Stored records:
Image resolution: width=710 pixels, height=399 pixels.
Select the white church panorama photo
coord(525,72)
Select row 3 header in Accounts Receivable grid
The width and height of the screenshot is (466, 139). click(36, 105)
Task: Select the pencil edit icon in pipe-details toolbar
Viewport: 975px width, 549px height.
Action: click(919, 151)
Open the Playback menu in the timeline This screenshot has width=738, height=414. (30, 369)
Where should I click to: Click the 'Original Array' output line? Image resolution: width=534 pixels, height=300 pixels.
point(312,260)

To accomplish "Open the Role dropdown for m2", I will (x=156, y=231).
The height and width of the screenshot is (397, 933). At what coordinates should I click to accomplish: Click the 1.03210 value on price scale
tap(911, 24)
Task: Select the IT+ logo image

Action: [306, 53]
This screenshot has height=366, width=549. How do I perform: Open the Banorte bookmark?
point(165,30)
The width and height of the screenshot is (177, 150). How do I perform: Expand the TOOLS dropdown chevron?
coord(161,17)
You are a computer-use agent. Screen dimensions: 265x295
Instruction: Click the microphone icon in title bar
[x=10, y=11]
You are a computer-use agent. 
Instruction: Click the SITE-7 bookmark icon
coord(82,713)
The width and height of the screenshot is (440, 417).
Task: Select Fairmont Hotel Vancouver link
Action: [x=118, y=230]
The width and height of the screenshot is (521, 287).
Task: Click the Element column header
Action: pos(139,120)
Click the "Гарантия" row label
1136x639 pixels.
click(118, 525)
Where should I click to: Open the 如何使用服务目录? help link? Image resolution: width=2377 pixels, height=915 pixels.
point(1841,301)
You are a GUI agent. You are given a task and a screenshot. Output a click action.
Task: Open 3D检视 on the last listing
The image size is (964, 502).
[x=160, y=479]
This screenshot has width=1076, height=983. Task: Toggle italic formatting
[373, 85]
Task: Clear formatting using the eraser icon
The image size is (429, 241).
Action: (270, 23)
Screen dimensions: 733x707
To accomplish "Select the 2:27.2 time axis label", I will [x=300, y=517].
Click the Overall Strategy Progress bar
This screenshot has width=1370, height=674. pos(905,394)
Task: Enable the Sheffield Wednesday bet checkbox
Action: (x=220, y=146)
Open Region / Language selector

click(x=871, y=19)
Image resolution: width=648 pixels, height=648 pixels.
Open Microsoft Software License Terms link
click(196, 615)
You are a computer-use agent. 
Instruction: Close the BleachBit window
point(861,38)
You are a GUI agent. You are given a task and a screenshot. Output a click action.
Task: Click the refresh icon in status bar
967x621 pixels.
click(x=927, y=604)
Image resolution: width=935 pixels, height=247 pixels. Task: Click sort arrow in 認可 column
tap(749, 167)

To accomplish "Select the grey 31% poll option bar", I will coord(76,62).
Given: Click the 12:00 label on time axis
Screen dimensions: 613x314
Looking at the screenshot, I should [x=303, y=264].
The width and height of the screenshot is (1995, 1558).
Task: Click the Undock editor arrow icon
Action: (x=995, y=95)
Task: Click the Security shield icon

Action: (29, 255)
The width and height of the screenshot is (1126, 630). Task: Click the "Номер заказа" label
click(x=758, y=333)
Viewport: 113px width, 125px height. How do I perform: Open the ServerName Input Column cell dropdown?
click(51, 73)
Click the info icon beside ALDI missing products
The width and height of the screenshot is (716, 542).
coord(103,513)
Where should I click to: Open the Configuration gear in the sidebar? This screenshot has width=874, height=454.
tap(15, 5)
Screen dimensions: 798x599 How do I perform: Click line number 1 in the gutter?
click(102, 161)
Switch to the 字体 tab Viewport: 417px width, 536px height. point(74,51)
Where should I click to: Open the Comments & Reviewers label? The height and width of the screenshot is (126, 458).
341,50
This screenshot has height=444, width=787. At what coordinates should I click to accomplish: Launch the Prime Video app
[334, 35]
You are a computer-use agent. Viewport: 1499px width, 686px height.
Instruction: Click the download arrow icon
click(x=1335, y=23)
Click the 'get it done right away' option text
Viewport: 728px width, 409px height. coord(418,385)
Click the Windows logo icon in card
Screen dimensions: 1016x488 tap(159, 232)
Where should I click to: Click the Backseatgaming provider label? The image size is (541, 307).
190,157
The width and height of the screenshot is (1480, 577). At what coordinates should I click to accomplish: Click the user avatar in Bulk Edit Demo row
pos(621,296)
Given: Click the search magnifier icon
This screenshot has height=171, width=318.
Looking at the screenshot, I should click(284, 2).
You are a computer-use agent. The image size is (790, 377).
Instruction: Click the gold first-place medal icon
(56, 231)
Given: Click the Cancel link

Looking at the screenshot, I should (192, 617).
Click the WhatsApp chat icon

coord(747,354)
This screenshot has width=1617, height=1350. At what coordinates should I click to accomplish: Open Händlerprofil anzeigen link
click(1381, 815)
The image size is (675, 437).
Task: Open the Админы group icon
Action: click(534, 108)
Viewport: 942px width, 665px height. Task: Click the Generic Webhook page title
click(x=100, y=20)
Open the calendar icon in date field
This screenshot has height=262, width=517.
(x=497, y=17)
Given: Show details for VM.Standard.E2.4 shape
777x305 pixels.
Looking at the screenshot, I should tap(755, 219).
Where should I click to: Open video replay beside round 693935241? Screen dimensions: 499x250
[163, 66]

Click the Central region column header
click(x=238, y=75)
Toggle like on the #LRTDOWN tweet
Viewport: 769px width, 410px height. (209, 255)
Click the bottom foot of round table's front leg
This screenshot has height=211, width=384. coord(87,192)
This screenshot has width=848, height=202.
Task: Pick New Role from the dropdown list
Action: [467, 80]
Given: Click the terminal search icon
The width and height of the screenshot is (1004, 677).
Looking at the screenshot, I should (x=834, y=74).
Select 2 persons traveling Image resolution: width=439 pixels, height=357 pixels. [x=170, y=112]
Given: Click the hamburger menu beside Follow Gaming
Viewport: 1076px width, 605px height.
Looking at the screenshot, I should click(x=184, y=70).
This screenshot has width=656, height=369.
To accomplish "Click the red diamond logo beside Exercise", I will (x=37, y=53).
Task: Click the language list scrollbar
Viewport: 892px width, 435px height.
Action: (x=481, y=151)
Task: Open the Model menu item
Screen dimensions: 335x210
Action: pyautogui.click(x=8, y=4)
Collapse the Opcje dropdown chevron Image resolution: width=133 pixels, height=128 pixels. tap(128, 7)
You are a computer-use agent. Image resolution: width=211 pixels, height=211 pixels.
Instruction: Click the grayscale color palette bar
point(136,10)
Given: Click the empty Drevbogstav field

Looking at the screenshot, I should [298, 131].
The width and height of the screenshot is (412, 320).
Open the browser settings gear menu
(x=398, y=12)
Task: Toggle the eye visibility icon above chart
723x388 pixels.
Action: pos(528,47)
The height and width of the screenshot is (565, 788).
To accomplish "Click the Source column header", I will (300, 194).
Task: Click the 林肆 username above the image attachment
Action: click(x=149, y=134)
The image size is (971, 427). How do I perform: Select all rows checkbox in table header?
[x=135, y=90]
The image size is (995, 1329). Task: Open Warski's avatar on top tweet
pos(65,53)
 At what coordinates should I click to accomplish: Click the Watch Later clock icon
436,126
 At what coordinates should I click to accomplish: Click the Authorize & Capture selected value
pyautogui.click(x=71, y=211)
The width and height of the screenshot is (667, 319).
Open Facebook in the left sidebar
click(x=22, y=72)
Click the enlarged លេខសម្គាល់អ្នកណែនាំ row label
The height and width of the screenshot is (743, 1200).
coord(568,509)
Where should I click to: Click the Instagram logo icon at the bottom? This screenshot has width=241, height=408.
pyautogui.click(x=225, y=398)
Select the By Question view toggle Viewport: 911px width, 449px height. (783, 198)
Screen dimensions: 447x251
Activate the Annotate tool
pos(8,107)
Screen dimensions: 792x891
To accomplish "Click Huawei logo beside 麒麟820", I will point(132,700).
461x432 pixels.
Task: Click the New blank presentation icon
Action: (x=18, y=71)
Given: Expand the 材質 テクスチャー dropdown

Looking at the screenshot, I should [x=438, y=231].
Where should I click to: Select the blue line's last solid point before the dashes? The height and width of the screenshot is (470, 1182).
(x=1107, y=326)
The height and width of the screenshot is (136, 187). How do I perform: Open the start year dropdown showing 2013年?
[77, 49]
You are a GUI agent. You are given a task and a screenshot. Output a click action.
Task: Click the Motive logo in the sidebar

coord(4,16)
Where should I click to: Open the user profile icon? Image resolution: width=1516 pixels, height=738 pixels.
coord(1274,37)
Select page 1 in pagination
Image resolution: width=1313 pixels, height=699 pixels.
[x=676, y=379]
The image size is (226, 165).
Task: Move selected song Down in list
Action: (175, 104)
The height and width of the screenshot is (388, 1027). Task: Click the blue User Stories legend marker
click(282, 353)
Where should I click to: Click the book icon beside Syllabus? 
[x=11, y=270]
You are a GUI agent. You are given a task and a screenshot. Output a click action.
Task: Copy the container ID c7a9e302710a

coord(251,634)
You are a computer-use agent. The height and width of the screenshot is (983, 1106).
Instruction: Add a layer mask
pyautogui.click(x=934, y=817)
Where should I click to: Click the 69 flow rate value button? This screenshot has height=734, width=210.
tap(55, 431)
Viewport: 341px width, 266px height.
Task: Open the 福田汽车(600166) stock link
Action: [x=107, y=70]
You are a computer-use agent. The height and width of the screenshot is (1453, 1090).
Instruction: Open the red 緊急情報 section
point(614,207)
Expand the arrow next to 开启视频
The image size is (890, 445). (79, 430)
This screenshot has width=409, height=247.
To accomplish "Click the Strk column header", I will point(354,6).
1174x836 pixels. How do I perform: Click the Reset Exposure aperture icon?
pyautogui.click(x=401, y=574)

Written problem: Scale the material from the line that has "The height and width of the screenshot is (388, 1027)." through the line that has "coord(251,634)", reproducing every line. Multiply only the click coordinates given as answers by 2.25 and round each to a whole number, with halves rounded up.

Worked solution:
The height and width of the screenshot is (388, 1027). Task: Click the blue User Stories legend marker
click(635, 794)
Where should I click to: Click the book icon beside Syllabus? 
[x=25, y=608]
You are a GUI agent. You are given a task and a screenshot. Output a click action.
Task: Copy the container ID c7a9e302710a

coord(565,1427)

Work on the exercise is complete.